Sinlung /
16 July 2010

The End of Yunnan’s ‘Sudden Death’ Summers

Mushroom Beijing, Jul 16 : For 30 years until last summer, children and adults were dropping dead from cardiac arrest, often mid-conversation, in the remote mountain villages of China’s Yunnan province that fringes northeast India. This summer, after a five-year investigation spread from the Yunnan highlands to Beijing laboratories, one of China’s greatest medical mysteries stands nearly solved.

“The villagers were dying suddenly...many had no symptoms before they suddenly fainted and died. It became a very serious political concern,’’ recalled Robert Fontaine, an epidemiologist with the US Centres for Disease Control and Prevention, who worked with the Chinese to investigate the deaths in land so remote that the villagers don’t speak standard Chinese.

“In some villages, we could almost predict the week when the deaths would start,’’ said Fontaine at a media talk this week in Beijing to share the findings of his investigation. The sudden deaths sprung during the monsoon and peaked every July and August. The highest deaths were reported among 8-40 year-olds and women.

Sketching the last hours of the dead was not easy because many deaths were not witnessed, but a pattern slowly emerged. Most of the suddenly dead villagers had drunk surface water, eaten mushrooms, climbed a hill or suffered emotional stress. Most suffered chest pain and palpitations while dying. Autopsies found several had a heart lesion.

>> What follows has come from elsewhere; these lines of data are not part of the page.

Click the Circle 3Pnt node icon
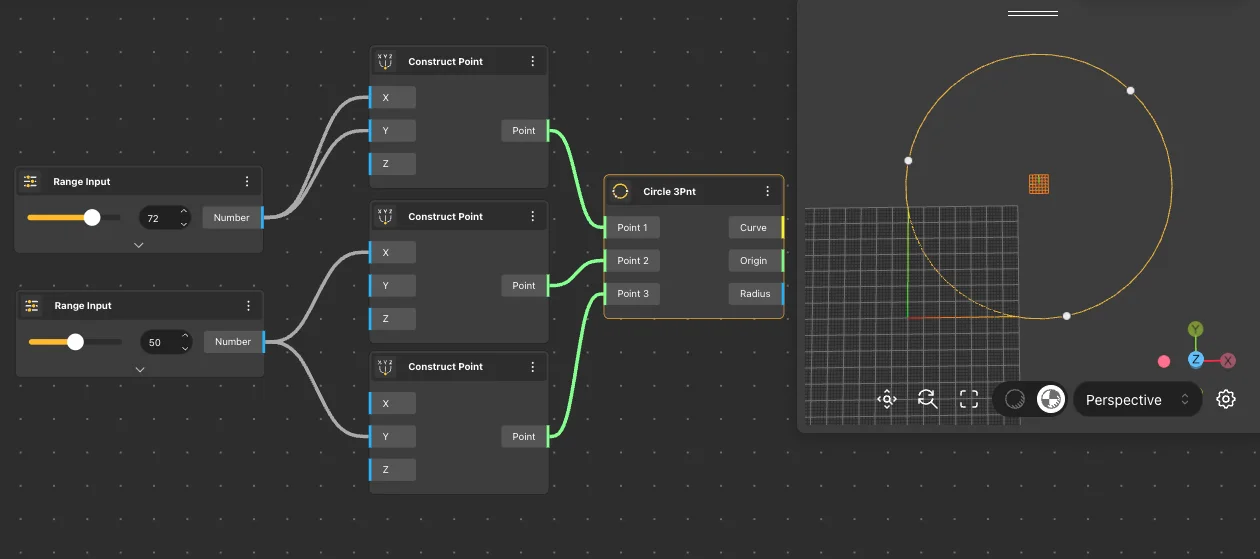 coord(620,191)
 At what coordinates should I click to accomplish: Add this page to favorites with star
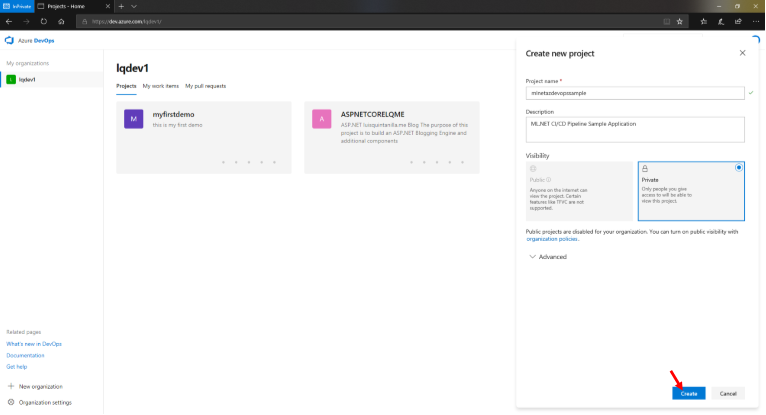tap(681, 20)
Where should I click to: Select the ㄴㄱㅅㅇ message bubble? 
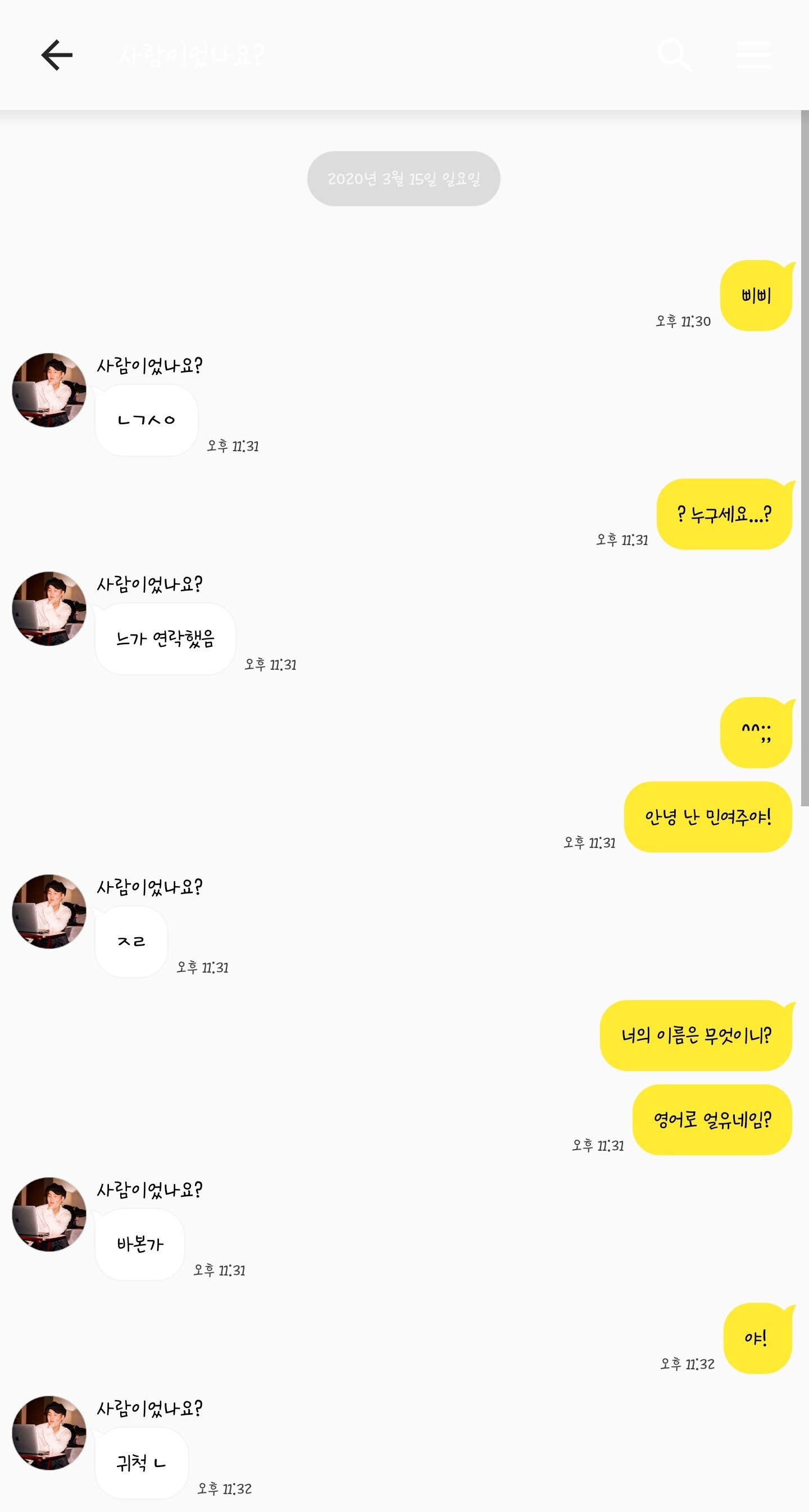146,420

The investigators were reluctant to blame mushrooms. Yunnan is famed for supplying the world with mushrooms and locals are armed with the traditional knowledge of picking non-toxic varieties.

But laboratory tests on mushrooms and mice helped nab the elusive serial killer behind over 400 deaths since 1978 in Yunnan villages thousands of kilometres apart. The killer was a nearly unknown little white mushroom called trogia that lives on rotting wood and has no market value.

For decades during every rainy summer, the rural Yunnanese had picked and sold mushrooms and saved the worthless trogia for their own meals. Mushrooms concentrate heavy metals from the soil. Trogia was found to soak up high levels of barium, which can affect the heart muscles, nerves and emotions especially in people with an underlying heart condition. But the sudden deaths also struck people with healthy hearts.

Fontaine says that finals experiments are still continuing to isolate its toxins. But the problem has ‘virtually disappeared’ this summer, after Yunnan villagers were warned the killer was from their own forest kitchens.